─── Source material ───

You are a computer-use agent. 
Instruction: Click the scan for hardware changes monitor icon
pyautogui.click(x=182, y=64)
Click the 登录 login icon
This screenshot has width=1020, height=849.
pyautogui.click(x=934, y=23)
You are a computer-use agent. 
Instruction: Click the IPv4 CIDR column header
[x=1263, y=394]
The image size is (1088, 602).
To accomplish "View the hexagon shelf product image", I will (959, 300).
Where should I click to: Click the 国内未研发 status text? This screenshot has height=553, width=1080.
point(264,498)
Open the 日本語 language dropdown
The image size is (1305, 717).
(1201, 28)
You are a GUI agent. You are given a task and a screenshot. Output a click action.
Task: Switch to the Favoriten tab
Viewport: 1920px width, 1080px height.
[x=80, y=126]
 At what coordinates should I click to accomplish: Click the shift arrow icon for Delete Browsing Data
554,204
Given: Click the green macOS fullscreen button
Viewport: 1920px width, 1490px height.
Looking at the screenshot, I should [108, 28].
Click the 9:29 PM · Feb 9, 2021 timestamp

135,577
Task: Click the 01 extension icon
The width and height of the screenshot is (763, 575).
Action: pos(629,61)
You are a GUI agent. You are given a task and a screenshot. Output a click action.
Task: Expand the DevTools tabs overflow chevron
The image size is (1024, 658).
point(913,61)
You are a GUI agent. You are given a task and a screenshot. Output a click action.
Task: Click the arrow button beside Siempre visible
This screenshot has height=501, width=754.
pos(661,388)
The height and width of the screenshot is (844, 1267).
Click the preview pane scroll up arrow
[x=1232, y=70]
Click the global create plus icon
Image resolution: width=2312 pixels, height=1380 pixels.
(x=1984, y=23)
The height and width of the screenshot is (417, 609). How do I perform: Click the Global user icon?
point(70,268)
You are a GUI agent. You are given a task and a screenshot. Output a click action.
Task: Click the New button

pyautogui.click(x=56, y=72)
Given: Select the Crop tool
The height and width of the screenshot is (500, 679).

───

> **Exercise prompt**:
Render every line of the rows above as a Markdown table with the columns "Row" and "Line", numbering each line and leaving out the blank ones.

> **Output of the exercise**:
| Row | Line |
|---|---|
| 1 | You are a computer-use agent.  |
| 2 | Instruction: Click the scan for hardware changes monitor icon |
| 3 | pyautogui.click(x=182, y=64) |
| 4 | Click the 登录 login icon |
| 5 | This screenshot has width=1020, height=849. |
| 6 | pyautogui.click(x=934, y=23) |
| 7 | You are a computer-use agent.  |
| 8 | Instruction: Click the IPv4 CIDR column header |
| 9 | [x=1263, y=394] |
| 10 | The image size is (1088, 602). |
| 11 | To accomplish "View the hexagon shelf product image", I will (959, 300). |
| 12 | Where should I click to: Click the 国内未研发 status text? This screenshot has height=553, width=1080. |
| 13 | point(264,498) |
| 14 | Open the 日本語 language dropdown |
| 15 | The image size is (1305, 717). |
| 16 | (1201, 28) |
| 17 | You are a GUI agent. You are given a task and a screenshot. Output a click action. |
| 18 | Task: Switch to the Favoriten tab |
| 19 | Viewport: 1920px width, 1080px height. |
| 20 | [x=80, y=126] |
| 21 |  At what coordinates should I click to accomplish: Click the shift arrow icon for Delete Browsing Data |
| 22 | 554,204 |
| 23 | Given: Click the green macOS fullscreen button |
| 24 | Viewport: 1920px width, 1490px height. |
| 25 | Looking at the screenshot, I should [108, 28]. |
| 26 | Click the 9:29 PM · Feb 9, 2021 timestamp |
| 27 | 135,577 |
| 28 | Task: Click the 01 extension icon |
| 29 | The width and height of the screenshot is (763, 575). |
| 30 | Action: pos(629,61) |
| 31 | You are a GUI agent. You are given a task and a screenshot. Output a click action. |
| 32 | Task: Expand the DevTools tabs overflow chevron |
| 33 | The image size is (1024, 658). |
| 34 | point(913,61) |
| 35 | You are a GUI agent. You are given a task and a screenshot. Output a click action. |
| 36 | Task: Click the arrow button beside Siempre visible |
| 37 | This screenshot has height=501, width=754. |
| 38 | pos(661,388) |
| 39 | The height and width of the screenshot is (844, 1267). |
| 40 | Click the preview pane scroll up arrow |
| 41 | [x=1232, y=70] |
| 42 | Click the global create plus icon |
| 43 | Image resolution: width=2312 pixels, height=1380 pixels. |
| 44 | (x=1984, y=23) |
| 45 | The height and width of the screenshot is (417, 609). How do I perform: Click the Global user icon? |
| 46 | point(70,268) |
| 47 | You are a GUI agent. You are given a task and a screenshot. Output a click action. |
| 48 | Task: Click the New button |
| 49 | pyautogui.click(x=56, y=72) |
| 50 | Given: Select the Crop tool |
| 51 | The height and width of the screenshot is (500, 679). |